### EXERCISE GOAL
Return the lines beginning at the one that contains "Task: Select the Cronos cover art thumbnail" and continuing to the end of the entries, including both ends, exactly as written and nothing else.

### RECORDS TO USE
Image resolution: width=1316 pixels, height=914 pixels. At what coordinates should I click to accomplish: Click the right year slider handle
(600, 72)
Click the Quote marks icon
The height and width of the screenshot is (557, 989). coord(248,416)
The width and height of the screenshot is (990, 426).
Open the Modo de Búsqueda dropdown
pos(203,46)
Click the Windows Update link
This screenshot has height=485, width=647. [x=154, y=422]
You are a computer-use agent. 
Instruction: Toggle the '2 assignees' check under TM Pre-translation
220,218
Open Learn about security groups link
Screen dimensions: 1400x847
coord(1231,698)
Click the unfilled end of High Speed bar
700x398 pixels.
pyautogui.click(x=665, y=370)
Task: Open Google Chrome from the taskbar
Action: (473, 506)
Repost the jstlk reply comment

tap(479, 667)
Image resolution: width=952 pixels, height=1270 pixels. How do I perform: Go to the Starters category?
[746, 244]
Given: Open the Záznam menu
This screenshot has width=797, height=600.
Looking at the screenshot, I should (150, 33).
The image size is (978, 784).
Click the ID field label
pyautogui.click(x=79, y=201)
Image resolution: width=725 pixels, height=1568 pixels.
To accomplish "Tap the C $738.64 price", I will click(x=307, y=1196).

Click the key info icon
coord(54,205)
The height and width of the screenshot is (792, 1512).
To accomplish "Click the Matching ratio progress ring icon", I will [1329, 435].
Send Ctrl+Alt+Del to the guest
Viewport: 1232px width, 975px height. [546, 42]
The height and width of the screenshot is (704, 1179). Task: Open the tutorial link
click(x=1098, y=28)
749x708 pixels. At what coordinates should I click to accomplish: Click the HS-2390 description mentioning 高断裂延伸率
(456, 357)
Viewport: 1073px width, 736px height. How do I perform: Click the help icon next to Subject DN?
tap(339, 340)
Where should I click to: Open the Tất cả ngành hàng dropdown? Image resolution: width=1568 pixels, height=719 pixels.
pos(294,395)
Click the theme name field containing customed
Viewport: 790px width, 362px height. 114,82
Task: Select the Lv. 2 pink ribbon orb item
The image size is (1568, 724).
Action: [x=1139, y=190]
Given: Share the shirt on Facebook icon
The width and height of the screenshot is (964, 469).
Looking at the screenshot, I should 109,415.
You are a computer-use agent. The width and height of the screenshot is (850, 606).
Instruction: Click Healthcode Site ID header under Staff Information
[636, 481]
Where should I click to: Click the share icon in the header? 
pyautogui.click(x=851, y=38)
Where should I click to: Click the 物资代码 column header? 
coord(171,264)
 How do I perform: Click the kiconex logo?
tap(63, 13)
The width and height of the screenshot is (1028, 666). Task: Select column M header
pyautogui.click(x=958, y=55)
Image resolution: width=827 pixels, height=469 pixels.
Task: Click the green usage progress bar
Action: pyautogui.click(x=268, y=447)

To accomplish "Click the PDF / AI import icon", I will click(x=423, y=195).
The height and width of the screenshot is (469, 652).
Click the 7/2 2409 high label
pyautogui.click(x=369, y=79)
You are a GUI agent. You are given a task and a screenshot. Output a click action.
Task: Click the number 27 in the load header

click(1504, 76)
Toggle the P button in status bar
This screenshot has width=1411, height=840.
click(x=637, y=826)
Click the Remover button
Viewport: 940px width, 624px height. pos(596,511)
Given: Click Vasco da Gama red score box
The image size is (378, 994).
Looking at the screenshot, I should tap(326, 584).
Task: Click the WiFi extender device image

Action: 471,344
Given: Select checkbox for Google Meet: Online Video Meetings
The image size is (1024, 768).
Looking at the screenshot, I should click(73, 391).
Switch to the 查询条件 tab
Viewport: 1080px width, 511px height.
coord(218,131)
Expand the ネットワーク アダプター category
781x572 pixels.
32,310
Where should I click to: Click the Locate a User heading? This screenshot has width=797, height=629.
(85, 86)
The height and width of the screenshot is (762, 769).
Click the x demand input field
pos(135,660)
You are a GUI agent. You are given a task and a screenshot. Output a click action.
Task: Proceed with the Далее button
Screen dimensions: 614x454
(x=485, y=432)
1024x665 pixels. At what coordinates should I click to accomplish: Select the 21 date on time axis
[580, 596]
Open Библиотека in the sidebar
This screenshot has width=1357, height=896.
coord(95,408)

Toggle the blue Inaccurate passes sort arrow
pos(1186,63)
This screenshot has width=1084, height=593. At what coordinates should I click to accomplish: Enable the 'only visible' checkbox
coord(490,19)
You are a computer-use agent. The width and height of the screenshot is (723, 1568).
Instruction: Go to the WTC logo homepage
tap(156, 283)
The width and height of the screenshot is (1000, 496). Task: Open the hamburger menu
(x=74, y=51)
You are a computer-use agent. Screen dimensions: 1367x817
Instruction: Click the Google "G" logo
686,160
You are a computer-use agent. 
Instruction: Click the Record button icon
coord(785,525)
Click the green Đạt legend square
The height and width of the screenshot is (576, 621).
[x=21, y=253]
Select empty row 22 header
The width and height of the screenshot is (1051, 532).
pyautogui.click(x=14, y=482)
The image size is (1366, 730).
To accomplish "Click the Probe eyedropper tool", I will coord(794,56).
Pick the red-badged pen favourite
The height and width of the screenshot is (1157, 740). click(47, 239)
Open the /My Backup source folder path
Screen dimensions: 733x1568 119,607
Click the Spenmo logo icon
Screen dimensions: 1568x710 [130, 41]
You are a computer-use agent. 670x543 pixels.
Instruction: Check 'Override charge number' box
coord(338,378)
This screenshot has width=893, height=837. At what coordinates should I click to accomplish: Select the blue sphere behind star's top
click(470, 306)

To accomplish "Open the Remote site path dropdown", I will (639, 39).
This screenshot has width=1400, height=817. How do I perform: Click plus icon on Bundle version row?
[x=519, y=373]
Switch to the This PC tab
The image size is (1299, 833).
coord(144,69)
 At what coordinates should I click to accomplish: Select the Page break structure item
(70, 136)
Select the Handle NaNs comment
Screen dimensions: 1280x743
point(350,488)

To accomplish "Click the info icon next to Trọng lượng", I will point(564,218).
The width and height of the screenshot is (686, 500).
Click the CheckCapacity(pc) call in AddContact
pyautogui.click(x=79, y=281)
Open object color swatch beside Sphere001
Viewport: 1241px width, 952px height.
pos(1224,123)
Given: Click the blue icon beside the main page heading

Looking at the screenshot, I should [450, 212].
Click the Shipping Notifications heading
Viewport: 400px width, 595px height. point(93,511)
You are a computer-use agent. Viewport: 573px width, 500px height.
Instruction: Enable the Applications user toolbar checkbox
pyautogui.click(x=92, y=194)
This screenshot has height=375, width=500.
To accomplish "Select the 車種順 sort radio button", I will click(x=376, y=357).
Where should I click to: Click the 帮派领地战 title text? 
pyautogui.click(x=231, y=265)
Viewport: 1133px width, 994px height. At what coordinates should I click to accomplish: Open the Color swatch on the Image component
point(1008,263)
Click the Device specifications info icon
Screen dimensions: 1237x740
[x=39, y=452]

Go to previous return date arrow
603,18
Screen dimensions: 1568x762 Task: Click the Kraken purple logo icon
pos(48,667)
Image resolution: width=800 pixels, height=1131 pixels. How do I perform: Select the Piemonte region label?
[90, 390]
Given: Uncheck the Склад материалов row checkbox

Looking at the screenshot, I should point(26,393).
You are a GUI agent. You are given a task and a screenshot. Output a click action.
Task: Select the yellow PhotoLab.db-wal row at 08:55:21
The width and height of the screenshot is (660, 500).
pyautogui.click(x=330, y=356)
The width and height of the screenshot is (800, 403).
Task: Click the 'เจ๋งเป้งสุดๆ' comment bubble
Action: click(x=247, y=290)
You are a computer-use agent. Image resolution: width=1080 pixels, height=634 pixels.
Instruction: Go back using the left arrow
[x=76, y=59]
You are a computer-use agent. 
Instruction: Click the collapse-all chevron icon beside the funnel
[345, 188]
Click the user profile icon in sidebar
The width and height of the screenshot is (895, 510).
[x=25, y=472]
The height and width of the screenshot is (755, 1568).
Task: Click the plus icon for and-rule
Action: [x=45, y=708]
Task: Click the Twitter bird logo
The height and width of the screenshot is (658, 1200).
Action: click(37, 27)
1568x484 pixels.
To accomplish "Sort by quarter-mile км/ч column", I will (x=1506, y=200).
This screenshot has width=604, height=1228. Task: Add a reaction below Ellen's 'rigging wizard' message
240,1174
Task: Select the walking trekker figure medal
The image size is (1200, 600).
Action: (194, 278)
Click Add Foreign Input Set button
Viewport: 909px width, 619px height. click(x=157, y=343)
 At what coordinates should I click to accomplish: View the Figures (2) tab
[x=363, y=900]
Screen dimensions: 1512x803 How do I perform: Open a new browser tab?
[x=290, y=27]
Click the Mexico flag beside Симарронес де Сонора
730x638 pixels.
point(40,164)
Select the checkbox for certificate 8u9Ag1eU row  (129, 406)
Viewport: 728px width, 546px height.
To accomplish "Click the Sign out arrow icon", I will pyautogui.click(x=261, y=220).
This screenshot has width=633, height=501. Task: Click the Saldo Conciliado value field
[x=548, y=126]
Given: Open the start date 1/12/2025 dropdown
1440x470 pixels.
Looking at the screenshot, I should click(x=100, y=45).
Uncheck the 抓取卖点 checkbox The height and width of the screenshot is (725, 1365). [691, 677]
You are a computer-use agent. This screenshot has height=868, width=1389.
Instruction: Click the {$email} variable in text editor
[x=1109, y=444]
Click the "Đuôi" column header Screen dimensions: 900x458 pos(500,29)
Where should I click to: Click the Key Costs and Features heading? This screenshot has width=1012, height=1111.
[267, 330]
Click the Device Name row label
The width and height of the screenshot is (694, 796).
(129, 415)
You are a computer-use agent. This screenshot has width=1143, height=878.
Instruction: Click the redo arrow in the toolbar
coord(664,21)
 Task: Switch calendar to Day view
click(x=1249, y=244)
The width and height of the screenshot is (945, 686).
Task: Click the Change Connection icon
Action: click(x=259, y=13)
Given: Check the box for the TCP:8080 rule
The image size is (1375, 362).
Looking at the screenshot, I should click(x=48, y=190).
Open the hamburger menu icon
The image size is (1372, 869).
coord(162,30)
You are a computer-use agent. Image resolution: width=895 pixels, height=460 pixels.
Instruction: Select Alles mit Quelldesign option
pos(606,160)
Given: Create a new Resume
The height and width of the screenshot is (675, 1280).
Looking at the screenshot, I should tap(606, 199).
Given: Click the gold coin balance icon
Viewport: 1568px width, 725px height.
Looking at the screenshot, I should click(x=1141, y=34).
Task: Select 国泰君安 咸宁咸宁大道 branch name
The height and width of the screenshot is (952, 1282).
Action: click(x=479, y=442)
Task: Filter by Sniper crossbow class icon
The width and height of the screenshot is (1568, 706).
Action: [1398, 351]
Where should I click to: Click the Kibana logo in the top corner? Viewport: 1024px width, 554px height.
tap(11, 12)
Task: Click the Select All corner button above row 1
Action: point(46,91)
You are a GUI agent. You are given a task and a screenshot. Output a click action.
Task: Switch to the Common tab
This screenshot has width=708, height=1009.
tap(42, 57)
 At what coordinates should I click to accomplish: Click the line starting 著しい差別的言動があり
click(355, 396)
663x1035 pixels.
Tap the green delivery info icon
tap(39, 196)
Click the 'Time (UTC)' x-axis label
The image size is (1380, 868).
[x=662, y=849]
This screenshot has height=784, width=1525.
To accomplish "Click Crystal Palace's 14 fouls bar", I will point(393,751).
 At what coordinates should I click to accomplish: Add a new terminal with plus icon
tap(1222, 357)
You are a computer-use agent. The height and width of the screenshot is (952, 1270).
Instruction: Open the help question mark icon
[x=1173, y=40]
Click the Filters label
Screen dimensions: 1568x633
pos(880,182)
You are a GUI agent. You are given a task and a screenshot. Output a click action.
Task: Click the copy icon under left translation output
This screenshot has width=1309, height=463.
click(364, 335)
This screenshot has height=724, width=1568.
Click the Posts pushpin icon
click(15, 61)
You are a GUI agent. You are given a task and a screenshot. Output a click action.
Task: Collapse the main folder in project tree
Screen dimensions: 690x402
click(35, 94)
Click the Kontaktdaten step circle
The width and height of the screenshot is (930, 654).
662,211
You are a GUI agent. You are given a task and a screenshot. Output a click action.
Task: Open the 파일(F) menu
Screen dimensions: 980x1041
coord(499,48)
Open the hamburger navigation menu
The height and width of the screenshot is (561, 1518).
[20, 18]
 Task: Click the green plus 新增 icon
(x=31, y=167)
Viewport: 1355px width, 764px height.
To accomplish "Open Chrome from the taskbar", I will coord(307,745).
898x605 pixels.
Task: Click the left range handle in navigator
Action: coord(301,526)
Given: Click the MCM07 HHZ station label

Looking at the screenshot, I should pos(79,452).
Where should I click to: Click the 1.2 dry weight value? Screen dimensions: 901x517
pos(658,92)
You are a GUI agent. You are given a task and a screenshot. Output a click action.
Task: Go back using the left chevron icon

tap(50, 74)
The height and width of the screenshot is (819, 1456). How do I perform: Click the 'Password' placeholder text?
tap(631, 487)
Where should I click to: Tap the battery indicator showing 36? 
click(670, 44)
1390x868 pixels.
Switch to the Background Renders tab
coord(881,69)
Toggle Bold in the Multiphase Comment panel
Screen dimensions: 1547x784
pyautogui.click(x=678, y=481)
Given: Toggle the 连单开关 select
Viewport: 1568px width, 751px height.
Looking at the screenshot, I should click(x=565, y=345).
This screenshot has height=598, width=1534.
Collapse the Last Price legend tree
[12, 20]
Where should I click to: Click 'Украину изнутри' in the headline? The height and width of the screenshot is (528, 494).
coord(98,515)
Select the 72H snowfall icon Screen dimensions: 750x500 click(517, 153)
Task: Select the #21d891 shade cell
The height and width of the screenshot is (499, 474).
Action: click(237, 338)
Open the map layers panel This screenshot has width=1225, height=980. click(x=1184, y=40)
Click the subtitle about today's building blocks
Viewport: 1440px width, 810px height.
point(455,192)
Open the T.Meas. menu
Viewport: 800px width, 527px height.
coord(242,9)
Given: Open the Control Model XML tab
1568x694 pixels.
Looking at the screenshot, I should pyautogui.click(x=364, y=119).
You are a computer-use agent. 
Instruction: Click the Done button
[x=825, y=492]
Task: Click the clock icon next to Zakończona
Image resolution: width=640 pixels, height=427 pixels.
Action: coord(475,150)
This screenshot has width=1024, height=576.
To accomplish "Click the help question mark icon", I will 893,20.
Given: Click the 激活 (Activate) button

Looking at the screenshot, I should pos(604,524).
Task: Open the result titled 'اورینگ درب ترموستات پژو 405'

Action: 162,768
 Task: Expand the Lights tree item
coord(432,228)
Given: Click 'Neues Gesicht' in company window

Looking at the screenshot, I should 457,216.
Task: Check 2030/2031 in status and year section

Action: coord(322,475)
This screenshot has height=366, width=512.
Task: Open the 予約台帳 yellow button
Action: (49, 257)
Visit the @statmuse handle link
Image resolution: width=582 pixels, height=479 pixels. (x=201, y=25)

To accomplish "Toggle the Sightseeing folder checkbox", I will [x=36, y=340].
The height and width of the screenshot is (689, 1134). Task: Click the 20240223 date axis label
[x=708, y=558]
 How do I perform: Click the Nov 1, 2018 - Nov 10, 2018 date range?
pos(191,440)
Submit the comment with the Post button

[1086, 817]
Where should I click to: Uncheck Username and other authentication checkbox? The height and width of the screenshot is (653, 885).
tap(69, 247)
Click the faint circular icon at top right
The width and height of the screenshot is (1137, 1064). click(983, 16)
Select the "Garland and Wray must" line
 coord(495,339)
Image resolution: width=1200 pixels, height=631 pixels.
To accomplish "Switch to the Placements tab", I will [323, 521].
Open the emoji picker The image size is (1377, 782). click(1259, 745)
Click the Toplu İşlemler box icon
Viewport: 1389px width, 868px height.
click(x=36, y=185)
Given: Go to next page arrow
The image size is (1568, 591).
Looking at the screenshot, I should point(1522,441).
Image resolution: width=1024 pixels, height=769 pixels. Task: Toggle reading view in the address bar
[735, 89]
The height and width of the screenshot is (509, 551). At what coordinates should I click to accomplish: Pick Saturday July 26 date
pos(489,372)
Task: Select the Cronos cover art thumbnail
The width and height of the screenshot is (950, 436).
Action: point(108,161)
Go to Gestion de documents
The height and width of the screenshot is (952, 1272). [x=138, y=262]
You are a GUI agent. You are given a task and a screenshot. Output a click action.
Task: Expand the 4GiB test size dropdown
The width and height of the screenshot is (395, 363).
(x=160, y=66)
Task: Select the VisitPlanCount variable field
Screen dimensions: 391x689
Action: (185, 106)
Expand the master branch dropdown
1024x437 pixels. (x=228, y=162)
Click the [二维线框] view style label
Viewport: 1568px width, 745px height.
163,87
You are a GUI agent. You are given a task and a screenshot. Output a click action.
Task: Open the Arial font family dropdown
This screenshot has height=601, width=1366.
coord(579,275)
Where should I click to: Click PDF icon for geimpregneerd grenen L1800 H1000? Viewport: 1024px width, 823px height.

### FINAL ANSWER
Task: Select the Cronos cover art thumbnail
The width and height of the screenshot is (950, 436).
Action: point(108,161)
Go to Gestion de documents
The height and width of the screenshot is (952, 1272). [x=138, y=262]
You are a GUI agent. You are given a task and a screenshot. Output a click action.
Task: Expand the 4GiB test size dropdown
The width and height of the screenshot is (395, 363).
(x=160, y=66)
Task: Select the VisitPlanCount variable field
Screen dimensions: 391x689
Action: (185, 106)
Expand the master branch dropdown
1024x437 pixels. (x=228, y=162)
Click the [二维线框] view style label
Viewport: 1568px width, 745px height.
163,87
You are a GUI agent. You are given a task and a screenshot. Output a click action.
Task: Open the Arial font family dropdown
This screenshot has height=601, width=1366.
coord(579,275)
Where should I click to: Click PDF icon for geimpregneerd grenen L1800 H1000? Viewport: 1024px width, 823px height.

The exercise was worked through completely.